(Stored records)

Start of Block

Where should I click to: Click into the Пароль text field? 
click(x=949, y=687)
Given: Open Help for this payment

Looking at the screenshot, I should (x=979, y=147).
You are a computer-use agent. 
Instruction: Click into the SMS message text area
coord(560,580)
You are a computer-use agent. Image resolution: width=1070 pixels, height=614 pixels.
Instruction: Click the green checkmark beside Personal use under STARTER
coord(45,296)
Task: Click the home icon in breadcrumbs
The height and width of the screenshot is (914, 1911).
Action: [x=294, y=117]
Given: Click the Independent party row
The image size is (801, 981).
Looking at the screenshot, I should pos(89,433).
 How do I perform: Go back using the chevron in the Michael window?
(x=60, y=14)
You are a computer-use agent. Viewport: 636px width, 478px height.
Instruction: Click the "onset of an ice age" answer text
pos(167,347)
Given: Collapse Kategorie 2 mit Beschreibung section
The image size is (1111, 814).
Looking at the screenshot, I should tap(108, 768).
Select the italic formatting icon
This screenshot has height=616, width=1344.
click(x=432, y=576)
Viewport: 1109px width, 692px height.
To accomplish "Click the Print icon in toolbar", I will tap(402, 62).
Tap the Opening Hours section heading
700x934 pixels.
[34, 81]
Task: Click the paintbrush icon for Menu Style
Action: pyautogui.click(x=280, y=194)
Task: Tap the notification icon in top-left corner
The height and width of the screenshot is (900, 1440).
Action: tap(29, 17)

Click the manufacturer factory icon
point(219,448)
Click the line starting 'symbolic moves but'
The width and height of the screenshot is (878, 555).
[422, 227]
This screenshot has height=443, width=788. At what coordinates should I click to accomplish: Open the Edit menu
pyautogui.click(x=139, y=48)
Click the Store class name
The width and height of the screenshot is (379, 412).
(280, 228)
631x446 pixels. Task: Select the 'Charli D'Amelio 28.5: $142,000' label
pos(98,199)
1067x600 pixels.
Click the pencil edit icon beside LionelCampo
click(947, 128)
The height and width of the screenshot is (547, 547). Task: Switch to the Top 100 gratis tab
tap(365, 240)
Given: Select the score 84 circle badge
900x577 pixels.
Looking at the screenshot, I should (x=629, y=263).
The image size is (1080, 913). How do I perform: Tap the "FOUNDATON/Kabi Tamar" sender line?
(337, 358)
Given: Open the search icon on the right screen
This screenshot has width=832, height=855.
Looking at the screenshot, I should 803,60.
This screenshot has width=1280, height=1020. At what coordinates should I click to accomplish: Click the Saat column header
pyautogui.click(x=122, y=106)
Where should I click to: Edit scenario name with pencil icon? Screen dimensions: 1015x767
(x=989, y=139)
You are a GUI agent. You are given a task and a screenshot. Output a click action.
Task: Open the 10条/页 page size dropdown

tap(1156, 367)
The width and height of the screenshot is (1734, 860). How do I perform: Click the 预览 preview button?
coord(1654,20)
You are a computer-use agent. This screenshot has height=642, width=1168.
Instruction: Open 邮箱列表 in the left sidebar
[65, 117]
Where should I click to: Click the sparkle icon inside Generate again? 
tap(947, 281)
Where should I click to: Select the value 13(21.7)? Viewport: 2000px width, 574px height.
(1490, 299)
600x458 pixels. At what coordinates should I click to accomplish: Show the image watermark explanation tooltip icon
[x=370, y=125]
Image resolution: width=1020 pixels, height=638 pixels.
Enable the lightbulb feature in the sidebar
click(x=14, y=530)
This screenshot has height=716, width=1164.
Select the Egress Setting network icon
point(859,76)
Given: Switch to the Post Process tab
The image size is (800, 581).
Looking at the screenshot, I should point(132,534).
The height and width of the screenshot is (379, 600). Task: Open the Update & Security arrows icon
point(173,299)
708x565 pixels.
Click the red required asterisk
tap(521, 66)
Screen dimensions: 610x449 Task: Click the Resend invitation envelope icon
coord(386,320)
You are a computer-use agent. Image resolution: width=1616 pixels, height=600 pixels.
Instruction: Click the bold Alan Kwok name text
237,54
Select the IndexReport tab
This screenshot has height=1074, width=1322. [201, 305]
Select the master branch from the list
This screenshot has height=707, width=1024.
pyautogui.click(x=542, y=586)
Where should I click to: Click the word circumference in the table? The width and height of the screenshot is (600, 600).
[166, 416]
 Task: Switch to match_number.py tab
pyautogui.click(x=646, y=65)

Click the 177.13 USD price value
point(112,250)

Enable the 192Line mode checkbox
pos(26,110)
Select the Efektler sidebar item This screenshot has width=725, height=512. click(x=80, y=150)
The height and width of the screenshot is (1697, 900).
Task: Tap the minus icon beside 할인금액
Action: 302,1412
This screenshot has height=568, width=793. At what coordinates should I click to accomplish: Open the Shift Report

End of Block

EXERCISE DESCRIPTION -
The line containing "Select the Efektler" opens the range, and the last line of the entries closes it; copy that range exactly.

EXERCISE RESULT -
Select the Efektler sidebar item This screenshot has width=725, height=512. click(x=80, y=150)
The height and width of the screenshot is (1697, 900).
Task: Tap the minus icon beside 할인금액
Action: 302,1412
This screenshot has height=568, width=793. At what coordinates should I click to accomplish: Open the Shift Report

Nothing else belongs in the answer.